Jane Wimpfheimer Newburger, MD, MPH, Commonwealth Professor of Pediatrics, Harvard Medical School; and associate cardiologist-in-chief, academic affairs, Boston Children’s Hospital. For her world-renowned work in pediatric-acquired and congenital heart diseases.
Keith C. Norris, MD, PhD, professor and executive vice chair for equity, diversity, and inclusion, department of medicine, University of California, Los Angeles (UCLA); and co-director, community engagement research program, UCLA Clinical and Translational Science Institute. For making substantive intellectual, scientific, and policy contributions to the areas of chronic kidney disease and health disparities in under-resourced minority communities; developing transformative methods for community-partnered research; and developing and implementing innovative programs that have successfully increased diversity in the biomedical/health workforce.
Marcella Nunez-Smith, MD, MHS, C.N.H. Long Professor of Internal Medicine, Public Health, and Management, and associate dean of health equity research, Yale School of Medicine. For notable contributions to health equity that have been distinguished nationally, including being named chair of the Governor’s ReOpen CT Advisory Group Community Committee, co-chair of President Biden’s Transition COVID-19 Advisory Board, and chair of the U.S. COVID-19 Health Equity Task Force.
Osagie Obasogie, JD, PhD, Haas Distinguished Chair and professor of law, University of California, Berkeley School of Law; and professor of bioethics, Joint Medical Program and School of Public Health, University of California, Berkeley.

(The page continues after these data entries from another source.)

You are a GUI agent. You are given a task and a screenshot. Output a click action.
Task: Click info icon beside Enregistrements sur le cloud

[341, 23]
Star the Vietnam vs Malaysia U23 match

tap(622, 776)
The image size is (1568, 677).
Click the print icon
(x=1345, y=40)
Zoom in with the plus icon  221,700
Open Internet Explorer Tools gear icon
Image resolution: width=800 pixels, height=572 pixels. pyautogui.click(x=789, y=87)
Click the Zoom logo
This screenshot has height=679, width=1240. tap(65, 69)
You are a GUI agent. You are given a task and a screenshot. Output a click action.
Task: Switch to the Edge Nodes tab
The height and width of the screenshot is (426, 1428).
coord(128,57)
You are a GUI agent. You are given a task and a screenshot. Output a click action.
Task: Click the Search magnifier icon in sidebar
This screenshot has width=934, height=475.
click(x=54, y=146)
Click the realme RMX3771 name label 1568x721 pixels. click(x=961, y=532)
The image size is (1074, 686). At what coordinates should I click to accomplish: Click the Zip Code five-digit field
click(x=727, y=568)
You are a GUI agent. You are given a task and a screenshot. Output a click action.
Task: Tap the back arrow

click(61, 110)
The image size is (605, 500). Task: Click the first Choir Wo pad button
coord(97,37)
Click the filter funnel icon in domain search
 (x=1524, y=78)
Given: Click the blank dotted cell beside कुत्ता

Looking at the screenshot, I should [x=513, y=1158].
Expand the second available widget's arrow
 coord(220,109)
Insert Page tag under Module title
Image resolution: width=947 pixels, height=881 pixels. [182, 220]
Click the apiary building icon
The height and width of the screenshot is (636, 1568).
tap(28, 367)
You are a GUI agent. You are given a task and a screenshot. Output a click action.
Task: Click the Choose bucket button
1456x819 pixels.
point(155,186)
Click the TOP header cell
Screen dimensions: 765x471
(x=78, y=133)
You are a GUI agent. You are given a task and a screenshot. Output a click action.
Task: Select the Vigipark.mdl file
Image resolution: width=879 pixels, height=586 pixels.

For bringing multidisciplinary insights to understanding race and medicine and climatic disruptions that threaten to exacerbate health inequalities.
Jacqueline Nwando Olayiwola, MD, MPH, FAAFP, chief health equity officer and senior vice president, Humana Inc.; and adjunct professor, Ohio State University School of Medicine and College of Public Health. For innovation in health equity, primary care and health systems transformation, health information technology, and workforce diversity; being the architect of many profound delivery innovations for underserved communities; and leadership efforts in making the U.S. and other health systems more efficient, effective, and equitable.
Bruce Ovbiagele, MD, MSc, MAS, MBA, MLS, professor of neurology and associate dean, University of California, San Francisco; and chief of staff, San Francisco Veterans Affairs Health Care System. For leading several pioneering National Institutes of Health-funded research programs addressing the burden of stroke in vulnerable populations (racial and ethnic minorities, the socioeconomically disadvantaged, the uninsured, and rural dwellers) in the U.S. and Africa, as well as creating transformative NIH-supported training initiatives in both regions targeting individuals who are underrepresented in medicine and science.
Drew Pardoll, MD, PhD, Abeloff Professor, Johns Hopkins University School of Medicine; and director, Bloomberg-Kimmel Institute for Cancer Immunotherapy. For discovering two immune cell types and leadership in cancer immunotherapy, which has revolutionized oncology.
Guillermo Prado, PhD, MS, vice provost, faculty affairs; dean, Graduate School; and professor of nursing and health studies, and public health sciences and psychology, University of Miami. For his scholarship in prevention science, and for his effective youth- and family-focused HIV and substance-use prevention interventions, which have been scaled throughout school systems and clinical settings in the U.S. and Latin America.
Carla M. Pugh, MD, PhD, FACS, professor of surgery and director, Technology Enabled Clinical Improvement (T.E.C.I.) Center, department of surgery, Stanford University. For pioneering sensor technology research that helped to define, characterize, and inspire new and innovative performance metrics and data analysis strategies for the emerging field of digital health care.
Charles M. Rice, PhD, Maurice R. and Corinne P. Greenberg Professor and head, Laboratory of Virology and Infectious Disease, Rockefeller University. For helping to identify the hepatitis C virus proteins required for viral replication and developing culture systems that enabled the discovery of direct-acting antiviral drugs that can cure virtually all infected patients who would otherwise risk premature death from liver failure and cancer.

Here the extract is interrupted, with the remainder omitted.